Bartosz Ciura powrócił na dobrze sobie znane lodowisko jednak już nie jako tyszanin tylko zawodnik ECB Zagłębia Sosnowiec. Nasz defensor podsumował niedzielną wygraną.
– Był to bardzo ciężki mecz. Spodziewaliśmy się tego, że będziemy się częściej bronić. Cieszy jednak fakt, że udało nam się wykorzystać nasze okazje i strzeliliśmy te trzy bramki. Cała drużyna, wszystkie piątki grały na sto procent więc nic tylko się cieszyć – przekazał Bartosz Ciura.

W połowie spotkania Michał Naróg został zaatakowany przy bandzie i przedwcześnie musiał zakończyć niedzielne spotkanie.

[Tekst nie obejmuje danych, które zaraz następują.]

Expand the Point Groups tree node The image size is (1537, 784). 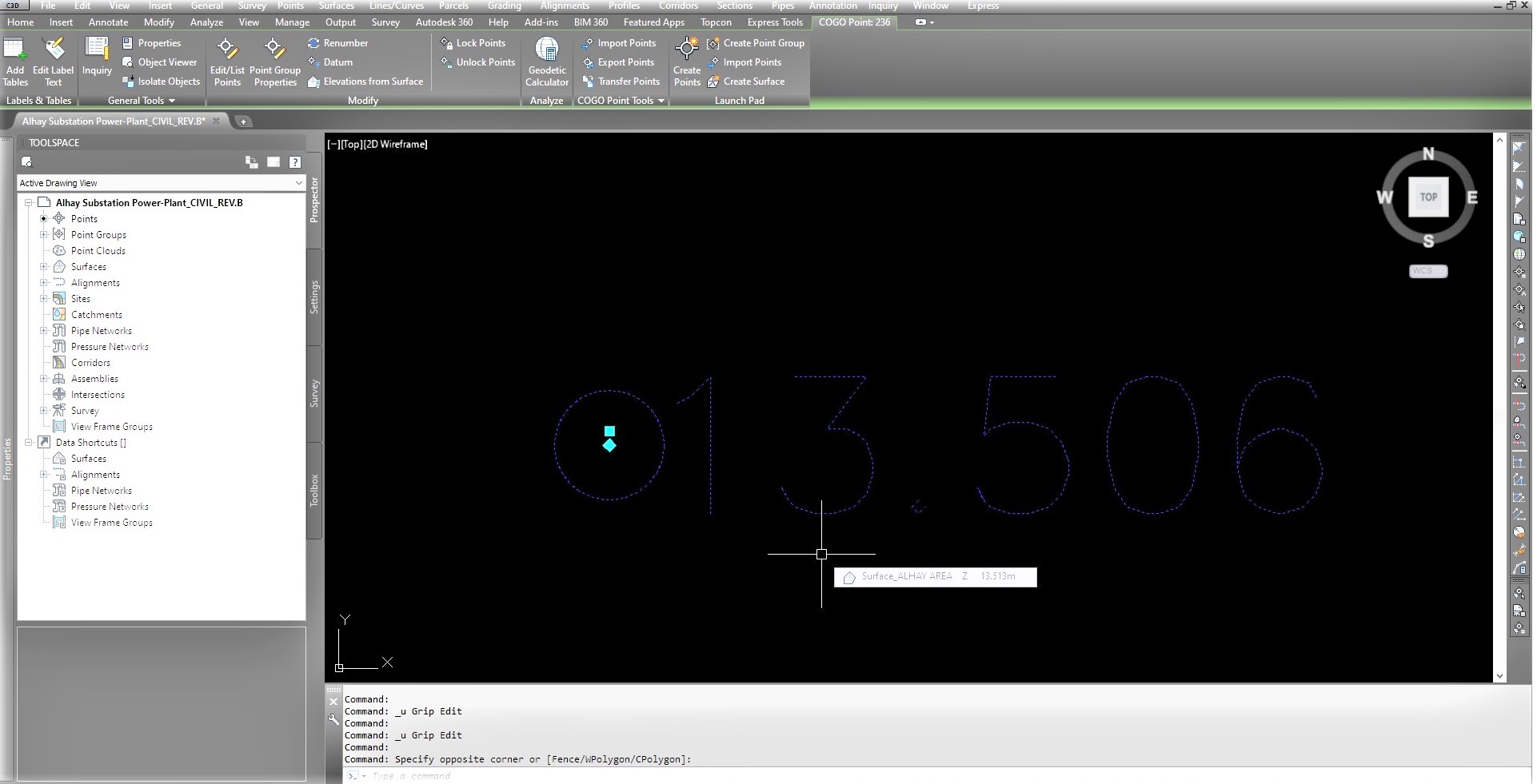pos(42,234)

– Wiedzieliśmy, że Tychy mogą grać bardzo agresywnie i nikt nie będzie odpuszczał gdyż tak samo było podczas spotkania w pierwszej rundzie gdy graliśmy u siebie. Czasami takie sytuacje na lodzie się zdarzają jak ta z Michałem. Mamy nadzieję, że szybko wróci do zdrowia – dodał obrońca sosnowiczan.
Zagłębie wygrywając w Tychach zapewniło sobie udział w Pucharze Polski.
– Awansowaliśmy do Pucharu Polski i jest to super wiadomość jednak sądzę, że jest to taka drugorzędną sprawa. Był to pewnego rodzaju jakiś mały nasz cel i super, że to się udało osiągnąć jednak my chcemy cały czas lepiej grać, lepiej pracować i prezentować dobry hokej – zakończył Ciura.